OK, could we have one big chorus of “W.T.F.”?

Supporters of this bill claim that it merely codifies existing practice (in which case, why do we need it?), and doesn’t extend the tentacles of governmental power. There may, unfortunately, be some truth to this allegation (if so, I assure you that it’s purely coincidental). The notion of constitutional rights became distorted beyond recognition in the immediate aftermath of 9/11, with the desperate passage of the PATRIOT Act, which managed somehow to be frighteningly repressive and downright silly at the same time. Similar, and further, invasions of personal privacy became central to the legacy of a power-hungry President named Dick Cheney George W. Bush.

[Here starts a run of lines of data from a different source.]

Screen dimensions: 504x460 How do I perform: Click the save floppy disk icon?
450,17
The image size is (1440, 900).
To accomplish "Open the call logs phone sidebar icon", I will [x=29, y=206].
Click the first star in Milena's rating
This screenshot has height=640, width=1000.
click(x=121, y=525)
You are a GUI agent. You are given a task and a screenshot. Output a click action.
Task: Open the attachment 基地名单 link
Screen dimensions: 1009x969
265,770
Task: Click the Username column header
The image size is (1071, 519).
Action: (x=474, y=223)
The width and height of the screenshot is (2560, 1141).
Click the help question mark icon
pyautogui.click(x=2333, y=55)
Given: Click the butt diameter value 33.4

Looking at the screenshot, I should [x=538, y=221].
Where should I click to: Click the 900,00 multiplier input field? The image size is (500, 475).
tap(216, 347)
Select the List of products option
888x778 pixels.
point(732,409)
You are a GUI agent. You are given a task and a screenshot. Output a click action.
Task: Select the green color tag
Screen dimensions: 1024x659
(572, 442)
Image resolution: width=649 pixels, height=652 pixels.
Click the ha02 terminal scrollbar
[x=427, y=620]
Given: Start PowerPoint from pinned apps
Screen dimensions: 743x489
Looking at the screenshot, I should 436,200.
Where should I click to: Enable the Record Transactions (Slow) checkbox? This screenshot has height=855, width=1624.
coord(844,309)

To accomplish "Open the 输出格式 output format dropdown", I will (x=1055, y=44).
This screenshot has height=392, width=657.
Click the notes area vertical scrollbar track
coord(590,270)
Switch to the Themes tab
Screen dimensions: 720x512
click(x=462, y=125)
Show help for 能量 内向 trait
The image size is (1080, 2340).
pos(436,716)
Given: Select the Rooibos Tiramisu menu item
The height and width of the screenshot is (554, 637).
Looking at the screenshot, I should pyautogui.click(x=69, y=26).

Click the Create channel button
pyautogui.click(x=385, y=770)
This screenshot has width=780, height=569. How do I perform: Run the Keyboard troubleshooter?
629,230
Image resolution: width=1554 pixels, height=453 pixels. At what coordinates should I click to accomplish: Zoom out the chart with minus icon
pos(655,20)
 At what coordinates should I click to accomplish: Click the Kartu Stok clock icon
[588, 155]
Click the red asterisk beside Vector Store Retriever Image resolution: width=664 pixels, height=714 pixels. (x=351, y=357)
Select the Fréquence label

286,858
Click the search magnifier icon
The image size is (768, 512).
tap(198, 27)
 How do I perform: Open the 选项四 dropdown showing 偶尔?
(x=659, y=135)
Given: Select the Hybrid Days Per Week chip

Those of us who voted for Mr. Obama in part because of Mr. Bush’s cynical and indeed Machiavellian assertions of executive power to do essentially whatever the hell the President wants have been, are, to say the least, bitterly disappointed. The Obama administration has extended chronologically and in some cases substantively about every Bush-Cheney over-reach. Rep. Jerry Nadler sums this up nicely in his response to the assertion that this bill doesn’t really make substantive changes to civil liberties:
It doesn't codify existing law. It codifies claims of power by the last two administrations that have not been confirmed by [the Supreme Court]—rather terrifying claims of power, claims of the right to put Americans in jail indefinitely without a trial, even in the United States.
Nadler makes an important distinction: what is existing law and what a pair of megalomanical administrations claim it to be are hardly interchangeable concepts.

Tellingly, if Obama had any real principles, he could have asserted them on this issue. In political terms, there was an opportunity here: some 40 Republicans in the House voted against this bill, and another half-dozen in the Senate joined them. On one of the few occasions GOP legislators haven’t been in lock-step, the Obama administration characteristically fumbled the ball. But, as noted above (and with striking clarity by Greenwald), no one in the executive branch seems to have had the slightest inclination to follow the path of civil liberties… not when there is power to be consolidated, at any rate.

Ultimately, it all boils down to the lyrics of the great Who song, “Won’t Get Fooled Again.” Three years ago, we were all thinking, “Change it had to come. We knew it all along.” Trouble is, the more salient part of the song comes later: “Meet the New Boss. Same as the old boss.” Don’t you hate it when Pete Townshend is right?